··· Information given ···
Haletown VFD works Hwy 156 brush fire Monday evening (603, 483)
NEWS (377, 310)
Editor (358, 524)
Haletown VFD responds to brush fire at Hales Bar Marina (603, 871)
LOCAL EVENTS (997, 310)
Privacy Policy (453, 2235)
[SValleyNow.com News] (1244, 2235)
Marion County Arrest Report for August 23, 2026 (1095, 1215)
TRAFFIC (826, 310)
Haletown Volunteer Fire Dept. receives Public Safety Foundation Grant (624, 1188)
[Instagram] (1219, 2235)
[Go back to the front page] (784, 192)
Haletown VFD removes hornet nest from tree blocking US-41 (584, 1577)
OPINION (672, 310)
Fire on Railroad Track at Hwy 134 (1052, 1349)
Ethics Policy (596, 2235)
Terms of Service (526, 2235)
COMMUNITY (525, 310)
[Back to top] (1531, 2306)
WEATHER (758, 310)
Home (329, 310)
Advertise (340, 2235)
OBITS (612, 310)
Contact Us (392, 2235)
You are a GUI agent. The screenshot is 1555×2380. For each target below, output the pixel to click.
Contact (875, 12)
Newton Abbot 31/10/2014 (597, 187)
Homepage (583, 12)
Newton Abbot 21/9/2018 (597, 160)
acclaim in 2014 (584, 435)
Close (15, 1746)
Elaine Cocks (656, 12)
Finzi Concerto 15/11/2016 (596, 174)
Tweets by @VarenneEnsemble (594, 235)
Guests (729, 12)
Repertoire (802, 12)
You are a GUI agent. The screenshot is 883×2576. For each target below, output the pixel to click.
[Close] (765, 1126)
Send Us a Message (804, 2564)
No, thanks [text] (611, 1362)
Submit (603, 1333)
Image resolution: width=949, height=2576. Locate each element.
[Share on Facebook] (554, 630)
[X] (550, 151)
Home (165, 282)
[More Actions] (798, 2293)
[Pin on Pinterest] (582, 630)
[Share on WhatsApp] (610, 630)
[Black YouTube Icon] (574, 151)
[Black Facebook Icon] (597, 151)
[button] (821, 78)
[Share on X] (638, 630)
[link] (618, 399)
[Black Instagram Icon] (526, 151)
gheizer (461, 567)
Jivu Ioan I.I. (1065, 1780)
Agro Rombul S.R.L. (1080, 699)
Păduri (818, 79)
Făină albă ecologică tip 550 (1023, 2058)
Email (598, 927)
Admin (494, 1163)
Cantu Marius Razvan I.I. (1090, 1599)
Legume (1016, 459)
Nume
···
Assigned task | What lines in the entries contain "Icon"? Report each one by copying it.

Response |
[Black YouTube Icon] (574, 151)
[Black Facebook Icon] (597, 151)
[Black Instagram Icon] (526, 151)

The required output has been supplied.